この勝利は、他の競技にもいい影響を与えるだろうな。各種目の日本代表選手たちもいい刺激を受けたはず。アルゼンチンもブラジルも勝てなかった南米予選1位のパラグアイに5-0の快勝だ。
実力もツキもあったね。前半はMF三戸、MF斉藤、MF平河が良かった。俊敏な動きで相手を翻弄(ほんろう)したし、いい形で先制できた。早い時間帯に相手が10人になり、楽な展開にもなった。ワールドカップ(W杯)ロシア大会のコロンビア戦を思い出したね。
パラグアイは南米チームらしくなかった。欧州スタイルのサッカーだったね。ドリブルで崩したり、もっと積極的にサイドから来られたら、日本は苦戦したはずなのに、前線にボールを放り込んできた。この展開なら、日本は簡単には崩れない。
中2日で次のマリ戦。3月の親善試合で1-3でやられた相手だ。当時、マリはしつこくサイドを狙ってきた。中央ではドリブルで日本の中盤と守備ラインを苦しめた。日本が苦手とするタイプ。データ管理や分析力にたけている日本が、どう対処するか、楽しみだね。

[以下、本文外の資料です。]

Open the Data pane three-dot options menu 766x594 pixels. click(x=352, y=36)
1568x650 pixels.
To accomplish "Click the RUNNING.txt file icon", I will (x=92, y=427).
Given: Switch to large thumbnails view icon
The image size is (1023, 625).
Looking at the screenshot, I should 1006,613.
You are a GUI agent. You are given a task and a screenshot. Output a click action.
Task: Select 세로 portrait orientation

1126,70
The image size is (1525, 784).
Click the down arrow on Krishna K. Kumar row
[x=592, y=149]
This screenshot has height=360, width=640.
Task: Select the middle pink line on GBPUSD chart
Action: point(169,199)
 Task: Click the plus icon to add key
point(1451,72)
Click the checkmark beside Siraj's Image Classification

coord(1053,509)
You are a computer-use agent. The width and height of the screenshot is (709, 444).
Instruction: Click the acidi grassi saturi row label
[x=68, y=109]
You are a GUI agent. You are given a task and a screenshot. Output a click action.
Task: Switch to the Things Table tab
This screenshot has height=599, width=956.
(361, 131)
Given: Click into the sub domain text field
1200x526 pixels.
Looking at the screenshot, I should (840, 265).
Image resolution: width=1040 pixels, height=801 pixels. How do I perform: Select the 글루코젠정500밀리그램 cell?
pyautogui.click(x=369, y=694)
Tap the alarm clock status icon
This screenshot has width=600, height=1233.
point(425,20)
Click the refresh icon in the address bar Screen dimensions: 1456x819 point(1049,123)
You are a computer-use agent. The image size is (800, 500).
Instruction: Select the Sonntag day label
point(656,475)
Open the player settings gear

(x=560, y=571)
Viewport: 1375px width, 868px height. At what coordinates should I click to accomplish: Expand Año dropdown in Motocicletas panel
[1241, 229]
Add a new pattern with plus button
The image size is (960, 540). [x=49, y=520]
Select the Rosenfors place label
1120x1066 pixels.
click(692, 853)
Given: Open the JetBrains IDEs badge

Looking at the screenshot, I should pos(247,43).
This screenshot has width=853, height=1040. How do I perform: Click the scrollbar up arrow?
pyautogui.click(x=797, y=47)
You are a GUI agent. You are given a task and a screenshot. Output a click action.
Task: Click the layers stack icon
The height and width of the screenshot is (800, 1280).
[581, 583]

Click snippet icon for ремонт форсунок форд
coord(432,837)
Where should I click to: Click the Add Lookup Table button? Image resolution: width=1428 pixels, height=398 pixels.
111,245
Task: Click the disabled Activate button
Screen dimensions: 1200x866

それにしても5点差勝利は大きい。1次リーグ全体に影響する点差だ。得失点差などを考えると今後、局面や時間帯によっては、戦い方を選択できる利点がある。選手交代にも余裕が持てるだろう。
選手の動きを見ると、大会前のコンディション調整がうまくいったのだろうな。出場した全選手が、ほぼベストの動きだった。18人で中2日の試合をこなすハード日程の今大会で、体調管理は試合結果に直結する。負傷交代した平河が心配だけれど、みんないいコンディションで大会を戦い抜いてほしいね。